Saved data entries
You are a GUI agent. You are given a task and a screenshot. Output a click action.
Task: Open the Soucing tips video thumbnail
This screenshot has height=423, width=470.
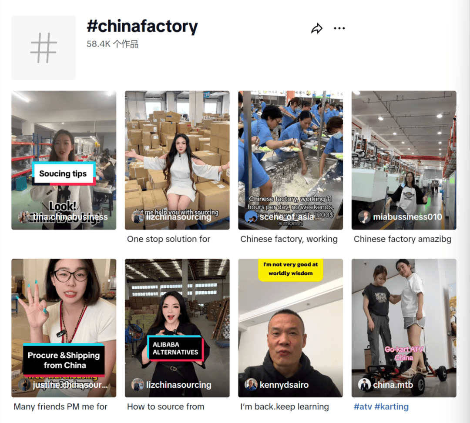(64, 160)
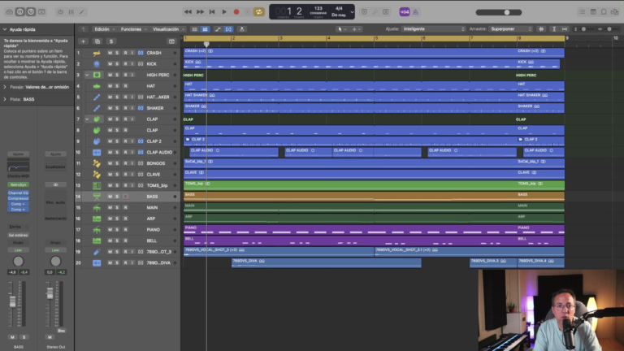Viewport: 624px width, 351px height.
Task: Toggle record enable on BASS track
Action: click(125, 197)
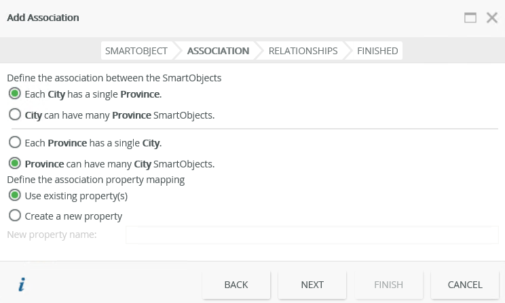Viewport: 505px width, 303px height.
Task: Select 'Province can have many City SmartObjects'
Action: 14,163
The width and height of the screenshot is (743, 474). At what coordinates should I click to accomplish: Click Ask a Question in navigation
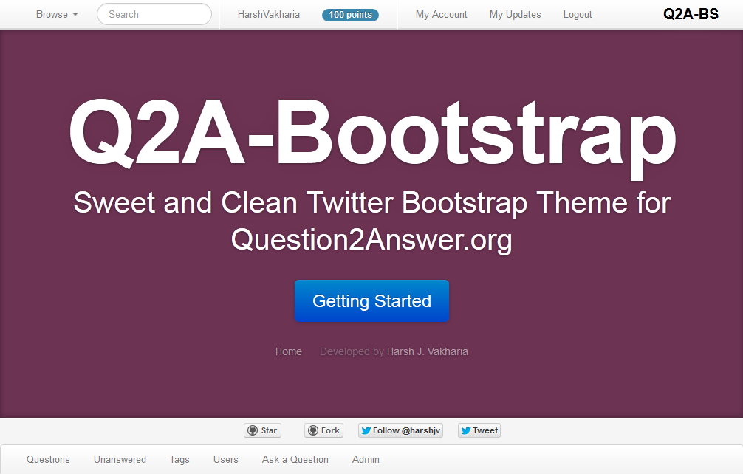click(x=295, y=459)
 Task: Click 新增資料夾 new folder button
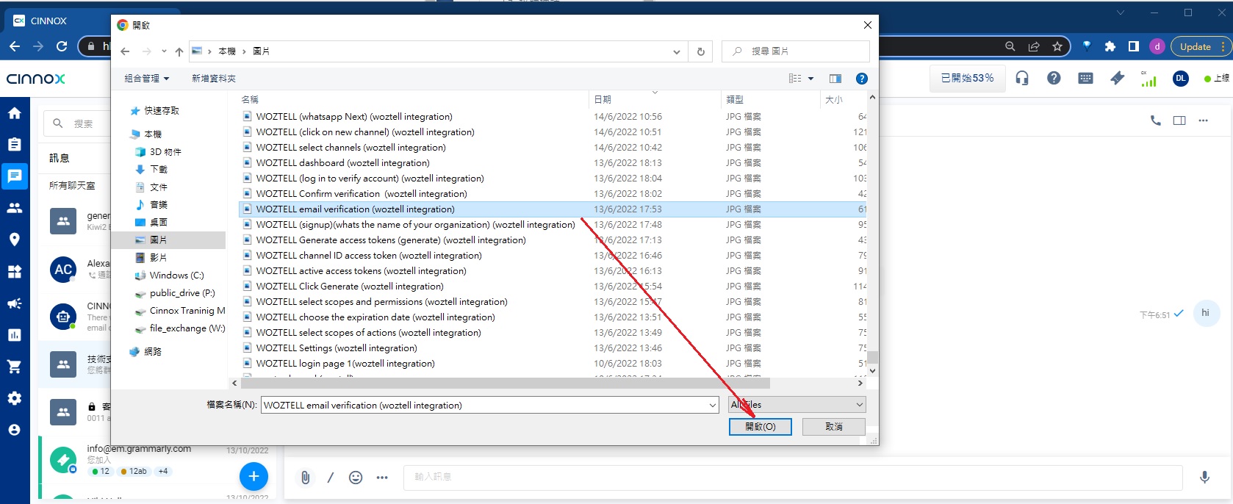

Brief:
The entries above are to be copied exactly, with every picture left out.

Solution to this task:
You are a GUI agent. You are given a task and a screenshot. Output a click action.
Task: Open the Soucing tips video thumbnail
This screenshot has height=423, width=470.
(64, 160)
Viewport: 624px width, 351px height.
Task: Toggle record enable on BASS track
Action: click(125, 197)
Viewport: 505px width, 303px height.
Task: Select 'Province can have many City SmartObjects'
Action: 14,163
The width and height of the screenshot is (743, 474). At what coordinates should I click to accomplish: Click Ask a Question in navigation
click(x=295, y=459)
 Task: Click 新增資料夾 new folder button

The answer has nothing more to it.